§ **TEKS YANG DIBERIKAN**
Prinsip yang mendasarkan segala hal pada “keimanan-ketuhanan” menjadi dasar penulisan sejarah kala itu. Hal ini tentu saja meminggirkan prinsip kepercayaan terhadap unsur alam, pengetahuan, rasionalitas, akal-budi, atau yang bisa kita sebut sebagai pagan. Unsur propaganda (penyangkalan) terhadap paganisme menjadi perhatian utama dibandingkan analisis kritik sumber. Hal ini menimbulkan sebuah pertarungan antara tulisan-tulisan yang bersifat sekuler dan religius, dan akhirnya kekhasan abad pertengahan pun muncul: hampir semua tulisan bersifat pengagungan terhadap sejarah Yahudi dan meminggirkan sejarah Yunani-Romawi klasik.
Berangkat dari hal diatas, maka ketika itu sejarah dianggap merupakan proses kosmis dimana Tuhan dan manusia merupakan partisipan utama. Peristiwa yang terjadi di dunia tidak hanya merupakan perbuatan manusia, tetapi juga merupakan rencana-rencana Tuhan. Oleh karena itu karya historiografi saat itu tidak lebih dari sebuah epos ketuhanan, yang dipahami sebagai pertarungan antara “malaikat” melawan “iblis”, alias “baik” dan “jahat”. Hal ini sebagaimana ditulis Agustinus dalam City of God yang menggambarkan antara Civitas Dei (negara Tuhan) dan Civitas Dobuli (negara setan).
Gereja pun juga turut berperan dalam perkembangan historiografi saat itu. Kontribusi nyata adalah gereja menulis mengenai sejarahnya sendiri, dan menggunakannya sebagai media dalam kristenisasi serta melawan paganisme. Sejarawan abad pertengahan membawa prinsip “demi kemuliaan Tuhan” dalam menulis sejarah, sehingga karya-karya mereka tampak unsur-unsur ambisi pribadi, patronase, dan loyalitas kelompok. Banyak sejarawan kala itu merupakan biarawan, pejabat gereja, atau bahkan uskup sekalipun. Begitu jelasnya unsur kepentingan (terutama kepentingan gereja dan penguasa) inilah yang menjadi kelemahan penulisan sejarah era abad pertengahan ini.

§ **BAGIAN DATA**
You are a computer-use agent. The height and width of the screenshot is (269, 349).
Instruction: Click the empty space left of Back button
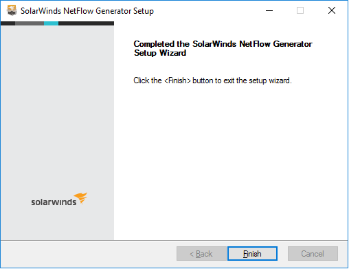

§ **PEKERJAAN YANG DIMINTA**
a. Ringkaslah teks tentang historiografi abad pertengahan dalam dua kalimat.
b. Berikan lanjutan teks tentang historiografi abad pertengahan, dimulai setelah kalimat terakhirnya.
Baris-baris data itu diambil dari sumber yang berbeda.

§ **JAWABAN TERTULIS**
a. Penulisan sejarah abad pertengahan berlandaskan prinsip keimanan-ketuhanan yang meminggirkan paganisme, dan memandang sejarah sebagai proses kosmis dengan Tuhan dan manusia sebagai partisipan utama, seperti pertarungan baik dan jahat dalam City of God karya Agustinus. Gereja juga menulis sejarahnya sendiri sebagai media kristenisasi dan perlawanan terhadap paganisme, sehingga kuatnya kepentingan gereja dan penguasa menjadi kelemahan historiografi era tersebut.

b.
Humanisme: Pencerahan Kembali Historiografi
Kesadaran akan “sejarah sebagai ilmu” makin lama tumbuh, dan sejarawan pun (dengan didorong arus renaissans) berusaha membawa sejarah kembali pada posisi yang lebih ilmiah. Usaha yang dimulai pada abad ke-12 inilah yang menjadi benih-benih dari historiografi modern. Sejarawan saat itu tidak didominasi oleh teolog ataupun gerejawan, tetapi masyarakat awam, sehingga posisi netralitas benar-benar terjaga. Ketertarikan kembali para sejarawan terhadap kebudayaan klasik dan peniruan-peniruan mereka pada model historiografi klasik membuat babak baru bagi historiografi. Dengan membawa sikap yang berdasarkan rasionalitas inilah, beberapa sejarawan mengangkat kembali nilai-nilai kemanusiaan dalam penulisan sejarah. Para sejarawan abad pertengahan akhir inilah yang akhirnya memasukkan kembali unsur penting dalam penulisan sejarah: Humanisme.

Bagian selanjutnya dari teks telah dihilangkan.